Pros (What working with a small press can do for you):

  • Provide a viable option for books that don’t fit into a New York niche. (Small pubs can afford to take risks). Equestrian fiction definitely fits into this.
  • Gain valuable experience (which can look good to a large publisher).
  • Learn to promote your book and yourself.
  • Gain experience working with editors and publishers on professional duties such as cover art and edits.
  • Prove you can meet deadlines.
  • Provide encouragement to finish the book and write more books.
  • Build name recognition the publishing business.
  • Improve writing and editing skills by working with other authors and your editor.
  • Reduce the number of discarded and destroyed paperbacks. GO GREEN!
  • Make valuable contacts with other authors and the book publishing industry.
  • Build confidence in your writing.
  • Enjoy less pressure.
  • Enjoy more creative freedom.
  • May receive more personal attention from publisher and staff.
  • Easier to find your books, longer “shelf” life, don’t go out of print.
  • Have a quicker turnaround from submitting to publication.

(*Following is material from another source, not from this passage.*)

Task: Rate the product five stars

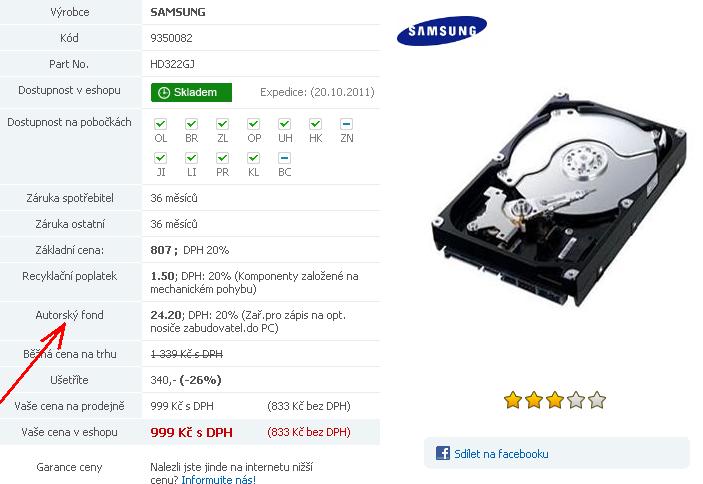Action: pyautogui.click(x=597, y=400)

  • Write shorter works so you can write more books. You're not expected to write a novel-length book every time.
  • Provide another publication outlet for category novels.
  • Build a reader base.

Cons (Disadvantages of a small press):

  • Low pay and royalties, in most cases, considering the time investment by the author.
  • Risky if the small press isn’t stable and established. Yet, in this economy, NY is risky as editors move around and lines close all the time. They may tie up your book for a few years and never publish it.

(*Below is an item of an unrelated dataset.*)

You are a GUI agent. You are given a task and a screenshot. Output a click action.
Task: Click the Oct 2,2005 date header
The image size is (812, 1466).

  • Time-consuming, as you often perform the tasks that large publishers would do for you, such as promotion, blurbs, cover art suggestions, etc.
  • Lower quality of editing in some cases.
  • Limited chance for book to be in bookstore because they're usually print on demand and not all small presses send their books to print.
  • Requires extensive research of different companies. (Not all small presses are created equal in royalties, editing, and business practices. Talk to authors, do a background check, search the Internet)
  • Limited possibilities for booksignings.
  • A smaller market of people to buy your book. Even though the Internet should be a large market, it's very hard to target your promotion to the right readers.
  • Limited distribution for your book.
  • Lack of respect in many circles, including professional writing organizations. You may not be taken seriously by fellow authors and considered more of a hobbiest than a professional author.
  • Limited reviews—may be harder to get reviews
  • Exclusion from many contests, includng RWA's Ritas.
  • Print-on-demand books costs 2 to 3 times more than regular pocket novels.
  • Expectation that you will write more books than you would with a larger press.